Task item »
Compute how many lines in the records below contain the string "will" and give that number without other output.

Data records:
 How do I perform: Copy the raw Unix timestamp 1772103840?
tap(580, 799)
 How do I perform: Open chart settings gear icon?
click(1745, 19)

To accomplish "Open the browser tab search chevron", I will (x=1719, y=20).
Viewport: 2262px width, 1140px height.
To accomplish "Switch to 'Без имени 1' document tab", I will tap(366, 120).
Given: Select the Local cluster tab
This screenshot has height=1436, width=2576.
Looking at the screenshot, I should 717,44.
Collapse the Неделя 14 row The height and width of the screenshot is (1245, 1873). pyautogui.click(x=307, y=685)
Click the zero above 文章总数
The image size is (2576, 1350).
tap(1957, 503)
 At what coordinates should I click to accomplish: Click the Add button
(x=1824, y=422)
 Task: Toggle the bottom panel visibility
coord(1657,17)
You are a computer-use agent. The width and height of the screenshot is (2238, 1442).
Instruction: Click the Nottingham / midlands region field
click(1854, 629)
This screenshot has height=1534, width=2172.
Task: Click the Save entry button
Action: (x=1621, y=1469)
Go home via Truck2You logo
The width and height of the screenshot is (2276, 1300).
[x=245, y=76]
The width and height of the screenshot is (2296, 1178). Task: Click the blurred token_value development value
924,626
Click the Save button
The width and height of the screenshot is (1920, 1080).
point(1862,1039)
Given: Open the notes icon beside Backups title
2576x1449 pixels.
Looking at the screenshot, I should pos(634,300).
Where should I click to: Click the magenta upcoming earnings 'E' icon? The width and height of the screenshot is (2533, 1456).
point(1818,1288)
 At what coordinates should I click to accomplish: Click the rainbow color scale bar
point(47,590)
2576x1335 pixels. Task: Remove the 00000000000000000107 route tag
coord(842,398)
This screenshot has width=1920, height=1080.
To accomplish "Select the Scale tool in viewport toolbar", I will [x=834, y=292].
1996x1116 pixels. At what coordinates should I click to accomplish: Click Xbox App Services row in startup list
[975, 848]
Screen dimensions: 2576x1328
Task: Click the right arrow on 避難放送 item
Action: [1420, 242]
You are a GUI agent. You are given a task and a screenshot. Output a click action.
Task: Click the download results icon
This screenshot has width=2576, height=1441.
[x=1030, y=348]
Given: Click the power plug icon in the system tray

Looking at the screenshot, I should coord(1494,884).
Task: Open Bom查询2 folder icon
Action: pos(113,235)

Finished exercise »
3